La operación Ibermellow ha tenido un impacto significativo en la seguridad de los ciudadanos canarios, quienes han sido alertados sobre las técnicas utilizadas por los estafadores. La Guardia Civil ha instado a los afectados a denunciar cualquier intento de estafa, recordando que la prevención y la denuncia son herramientas clave para combatir este tipo de delitos. Este llamado a la acción es particularmente relevante en un momento en que la digitalización ha incrementado las oportunidades para los delincuentes.

La colaboración de las autoridades peninsulares y locales ha sido fundamental para la desarticulación de esta red, y se espera que las investigaciones continúen para identificar a otros posibles implicados.
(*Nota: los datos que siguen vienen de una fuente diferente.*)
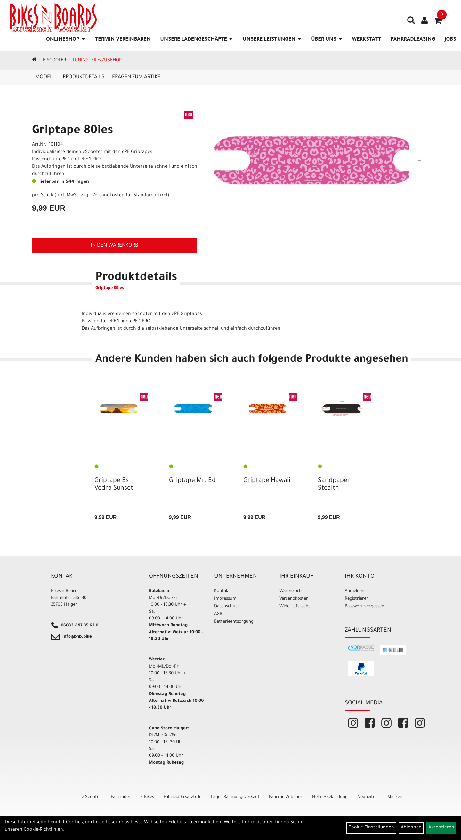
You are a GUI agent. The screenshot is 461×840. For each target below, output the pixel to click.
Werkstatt (366, 40)
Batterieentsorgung (234, 621)
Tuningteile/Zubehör (97, 60)
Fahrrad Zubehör (286, 797)
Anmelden (354, 591)
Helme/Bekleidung (330, 797)
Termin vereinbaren (123, 40)
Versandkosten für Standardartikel (129, 195)
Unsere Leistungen (272, 40)
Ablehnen (411, 827)
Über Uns (327, 40)
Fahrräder (121, 797)
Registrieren (357, 598)
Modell (45, 77)
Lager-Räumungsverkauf (235, 797)
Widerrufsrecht (294, 606)
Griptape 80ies (72, 131)
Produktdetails (83, 77)
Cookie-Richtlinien (43, 830)
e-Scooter (54, 60)
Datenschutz (226, 606)
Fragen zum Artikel (137, 77)
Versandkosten (294, 598)
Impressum (225, 598)
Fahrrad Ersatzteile (182, 797)
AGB (218, 614)
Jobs (450, 40)
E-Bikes (147, 797)
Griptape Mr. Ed (192, 480)
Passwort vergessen (364, 606)
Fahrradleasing (413, 40)
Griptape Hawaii (266, 480)
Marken (394, 797)
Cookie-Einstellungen (371, 827)
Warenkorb (290, 591)
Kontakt (222, 591)
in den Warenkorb (114, 245)
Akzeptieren (441, 827)
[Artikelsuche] (411, 23)
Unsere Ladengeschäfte (196, 40)
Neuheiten (367, 797)
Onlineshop (65, 40)
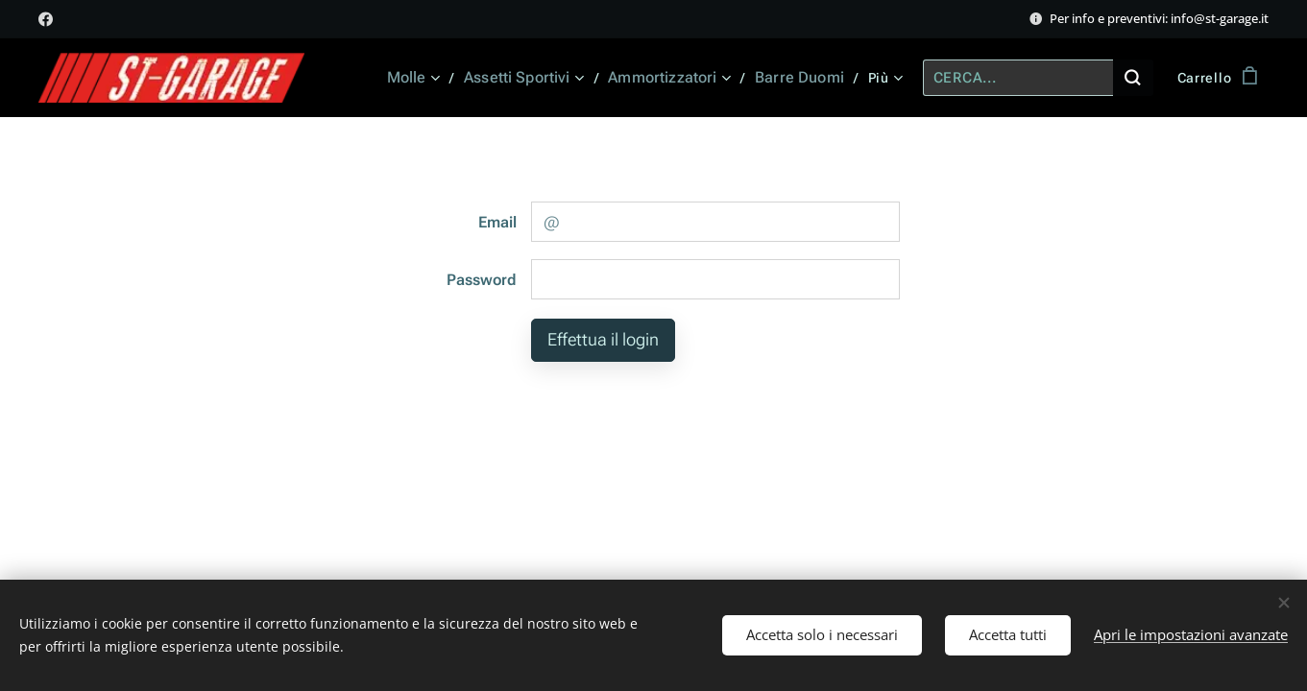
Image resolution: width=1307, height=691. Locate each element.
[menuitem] (430, 78)
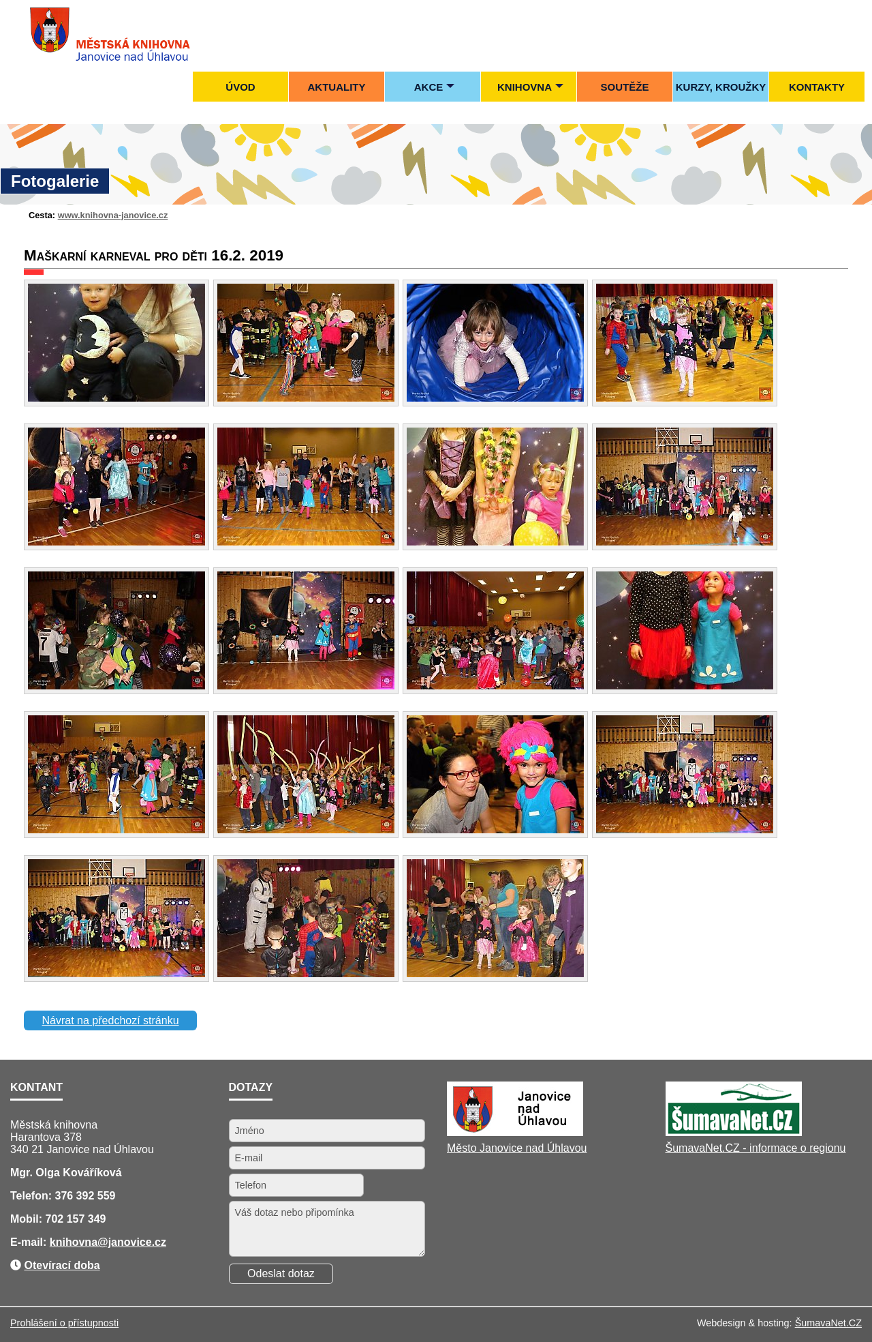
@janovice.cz (131, 1242)
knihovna (73, 1242)
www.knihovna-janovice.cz (113, 215)
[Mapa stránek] (825, 11)
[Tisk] (852, 11)
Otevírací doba (61, 1265)
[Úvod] (797, 11)
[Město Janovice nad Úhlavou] (515, 1132)
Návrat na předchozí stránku (110, 1020)
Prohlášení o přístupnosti (64, 1322)
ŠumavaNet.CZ (828, 1322)
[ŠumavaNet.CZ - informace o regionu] (734, 1132)
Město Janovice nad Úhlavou (517, 1148)
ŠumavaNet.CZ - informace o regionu (756, 1148)
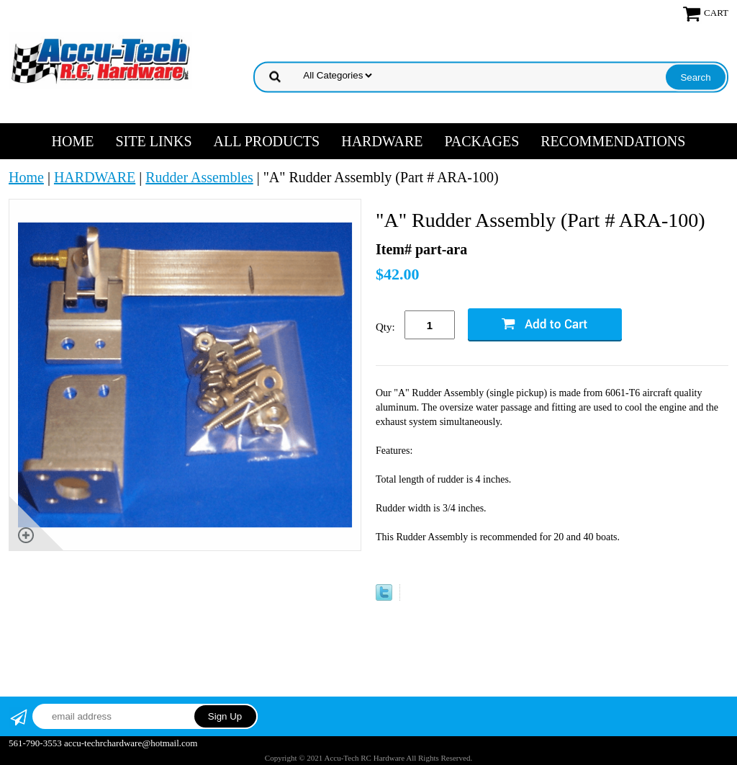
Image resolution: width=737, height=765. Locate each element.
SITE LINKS (153, 141)
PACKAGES (482, 141)
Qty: (385, 327)
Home (73, 141)
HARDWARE (381, 141)
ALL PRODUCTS (267, 141)
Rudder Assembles (199, 177)
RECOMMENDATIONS (613, 141)
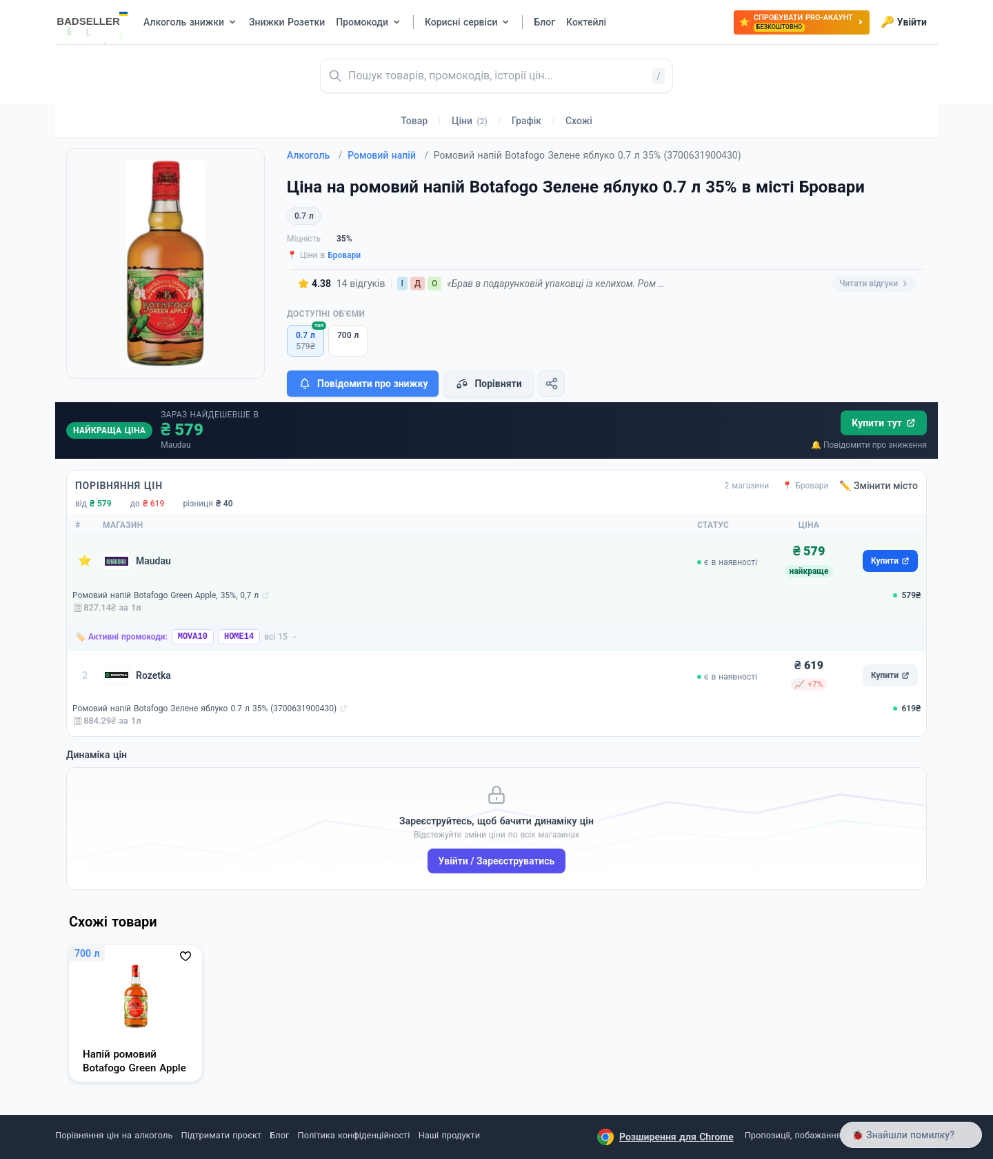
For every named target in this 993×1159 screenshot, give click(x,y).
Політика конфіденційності (354, 1135)
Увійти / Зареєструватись (497, 860)
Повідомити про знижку (363, 383)
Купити (890, 561)
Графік (526, 120)
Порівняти (488, 383)
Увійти (904, 22)
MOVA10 (193, 637)
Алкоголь (314, 155)
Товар (414, 120)
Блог (279, 1135)
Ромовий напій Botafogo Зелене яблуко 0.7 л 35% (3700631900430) (204, 708)
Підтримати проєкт (221, 1135)
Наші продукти (449, 1135)
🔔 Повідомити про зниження (869, 445)
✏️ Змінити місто (878, 485)
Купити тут (884, 422)
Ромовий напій (388, 155)
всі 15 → (281, 637)
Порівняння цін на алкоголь (113, 1135)
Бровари (344, 255)
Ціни (470, 120)
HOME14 (239, 637)
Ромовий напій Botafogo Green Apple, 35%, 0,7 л (165, 595)
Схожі (578, 120)
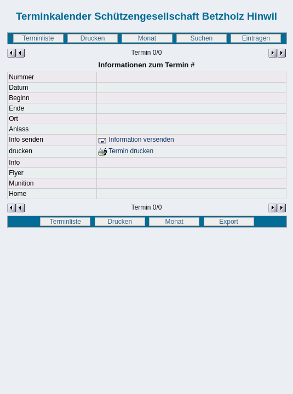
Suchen (202, 38)
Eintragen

Las acciones de la Guardia Civil son un paso importante en la lucha contra la cibercriminalidad en el Archipiélago, donde cada vez son más frecuentes este tipo de delitos. Además, esta operación pone de manifiesto la necesidad de implementar medidas educativas y de concienciación en la población para fortalecer la resiliencia colectiva frente a las amenazas digitales.

Por último, los ciudadanos canarios deben mantenerse informados sobre las técnicas de estafa en línea y estar atentos a cualquier señal de actividad sospechosa. La prevención es la mejor defensa en un entorno donde la tecnología puede ser tanto una herramienta útil como un riesgo potencial.